Photograph on which Rockwell based his painting Shuffleton's Barbershop courtesy https://www.visualnews.com/2012/10/04/the-photographs-behind-norman-rockwells-iconic-paintings/.




Norman Rockwell painted Shuffleton's Barbershop in East Arlington, Vermont in 1950 for the cover of The Saturday Evening Post.  Rockwell left nothing to chance in his preparation for the painting.  He called on his assistant Gene Pelham to take photographs of the barbershop.

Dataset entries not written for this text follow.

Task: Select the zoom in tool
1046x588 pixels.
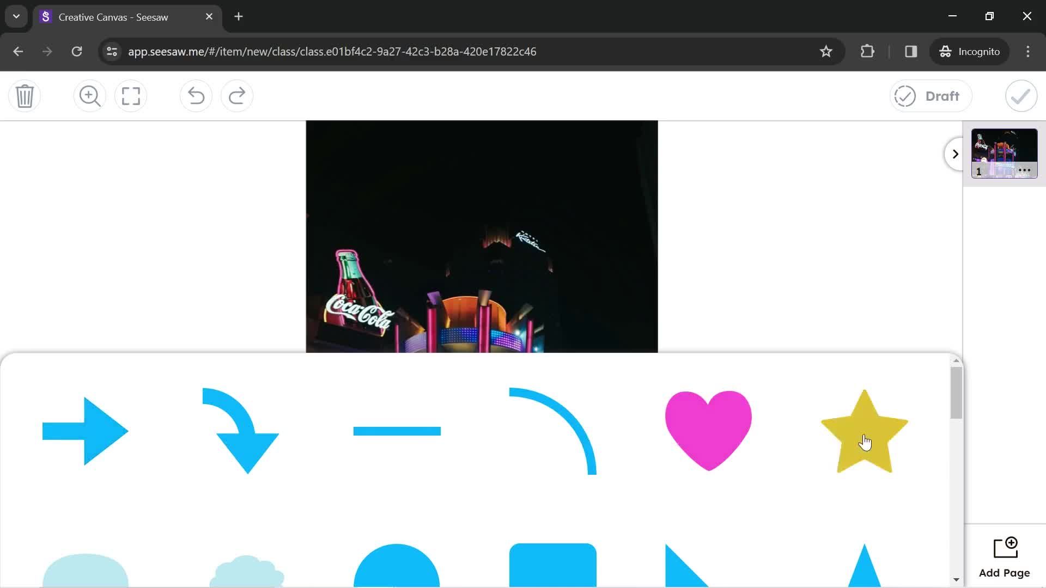Action: 89,95
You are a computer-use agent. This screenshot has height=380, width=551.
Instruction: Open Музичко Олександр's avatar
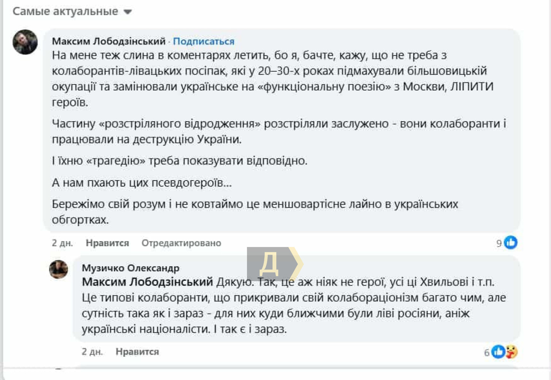59,269
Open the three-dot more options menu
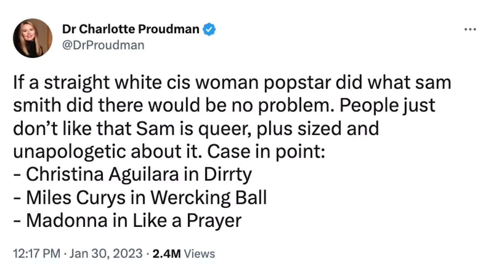Image resolution: width=486 pixels, height=275 pixels. (470, 30)
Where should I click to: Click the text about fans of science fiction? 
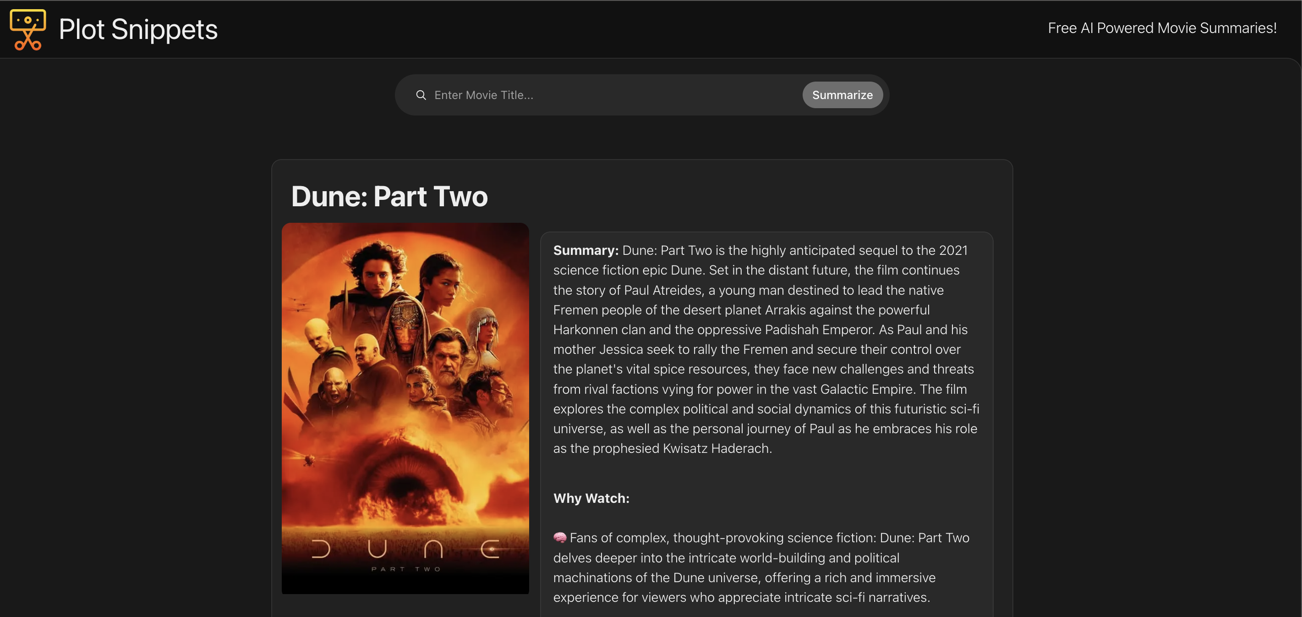(761, 567)
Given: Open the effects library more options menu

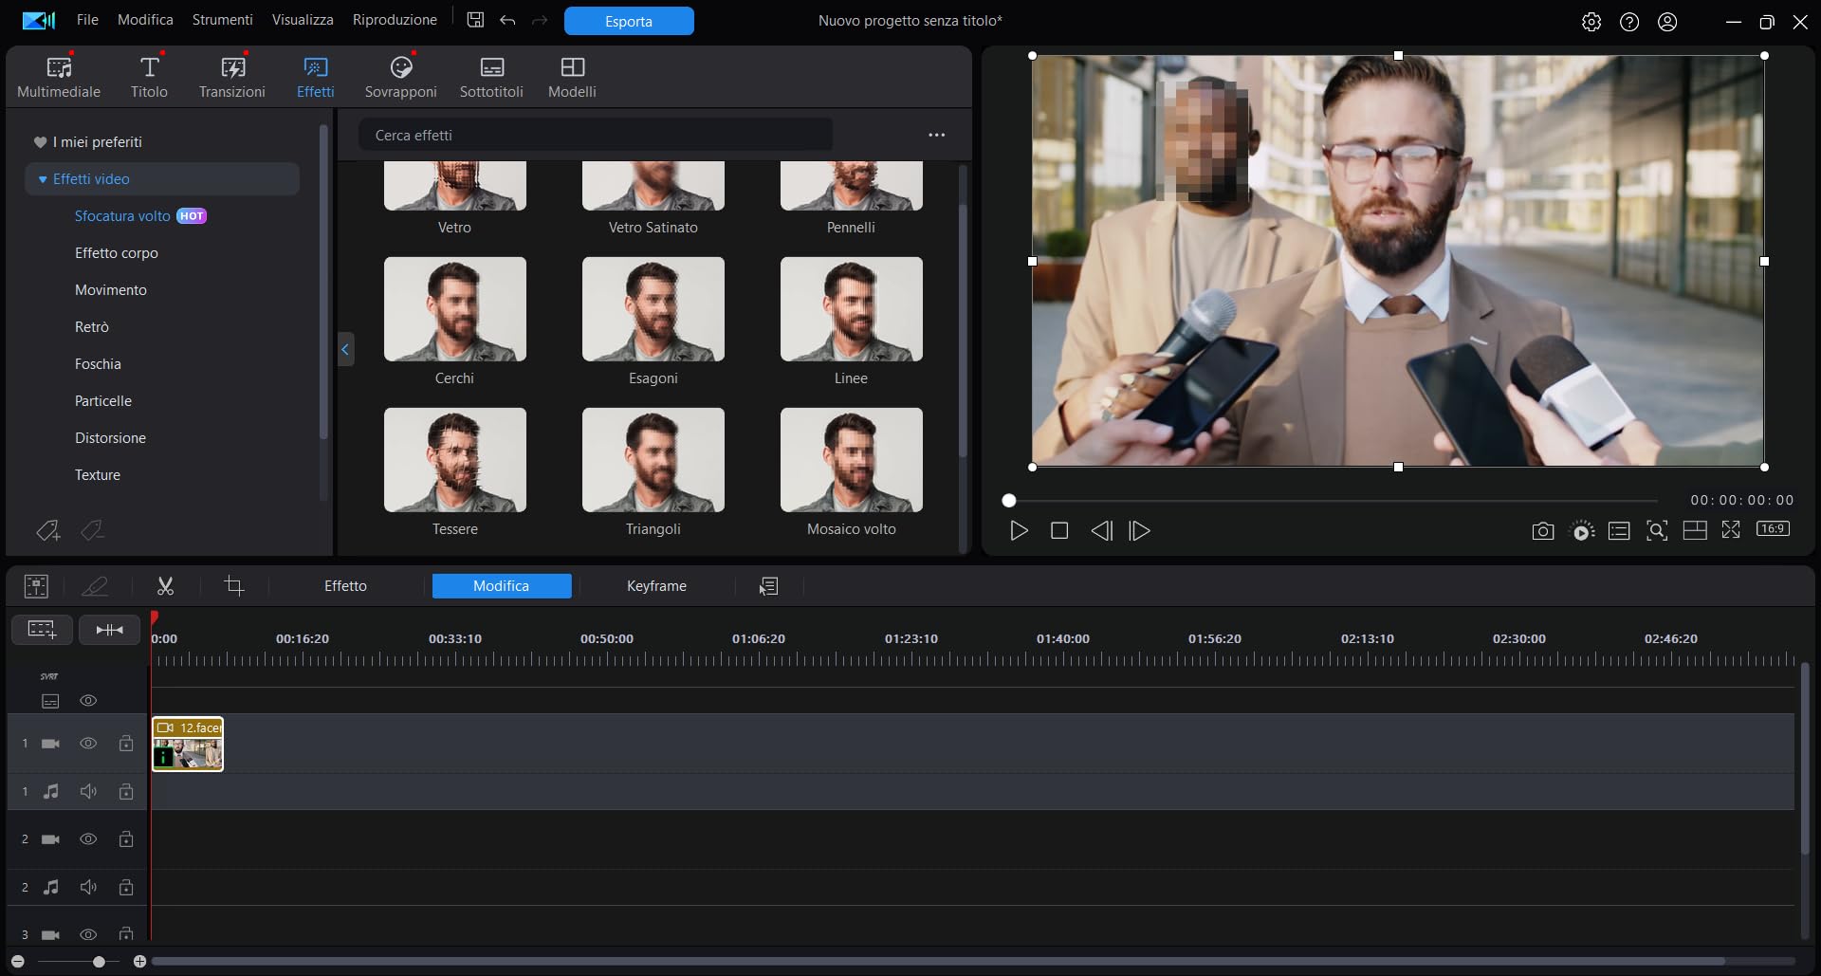Looking at the screenshot, I should (937, 135).
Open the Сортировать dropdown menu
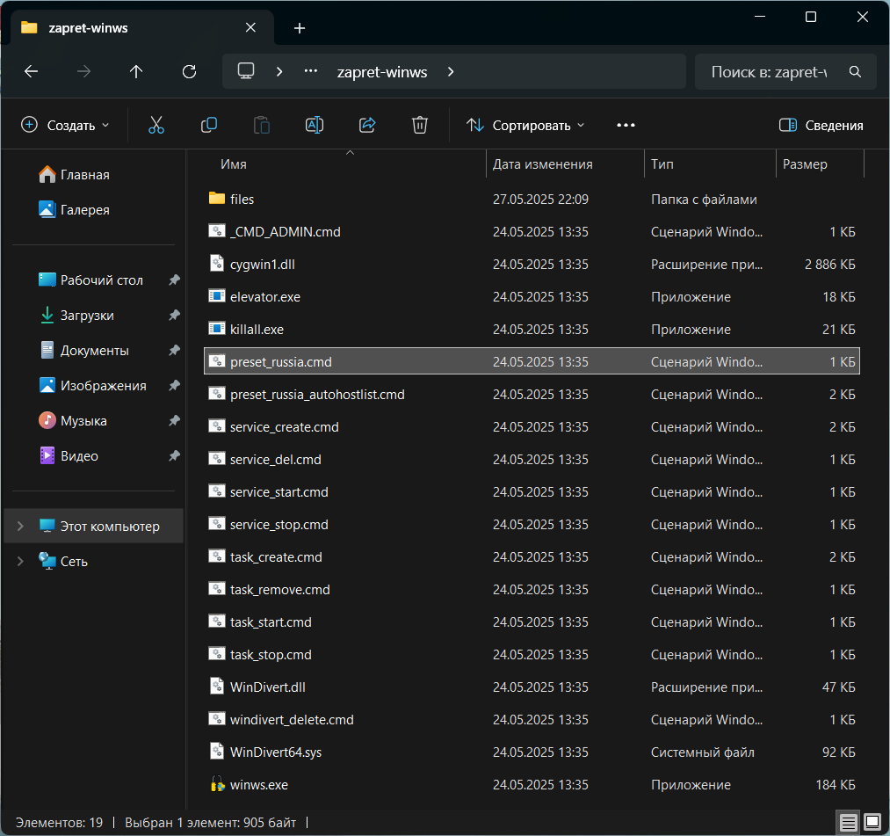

"There were details, accidents of light, which I'd missed when I'd been able to make only quick sketches of a setting...where Rob hung his combs,his rusty old clippers, the way the light fell across the magazine rack, his moth-eaten push broom leaning against the display cases of candy and ammunition, the cracked leather seat of the barber chair with the stuffing pointing through along the edges over the nickel-plated frame." 

One blogger points out more details from Shuffleton's Barbershop (http://www.best-norman-rockwell-art.com/1950-shuffletons-barbershop.html):

  • paint and putty peeling on the windowsill
  • crack in the window pane
  • red hot coals in the wood burning stove
  • a comic book stand
  • the cat listening to Shuffleton and his cohorts
Note that classical musicians are playing in the back of the barbershop.  At one time, barbershops were far more than places to get a haircut.  Entertainment was a big part of the barbershop, the birthplace of the barbershop quartet.

Even though Shuffleton's Barbershop was the painter's 233rd piece for The Saturday Evening Post, when Rockwell first unveiled the painting, it only costs 15 cents.  Today, Rockwell's paintings have soared in value.  Just three years ago, three Rockwell paintings fetched 57.8 million dollars at a Sotheby's auction in Manhattan. Americans (and art connaisseurs) are still seeking the old time values that Rockwell portrayed so well in his paintings.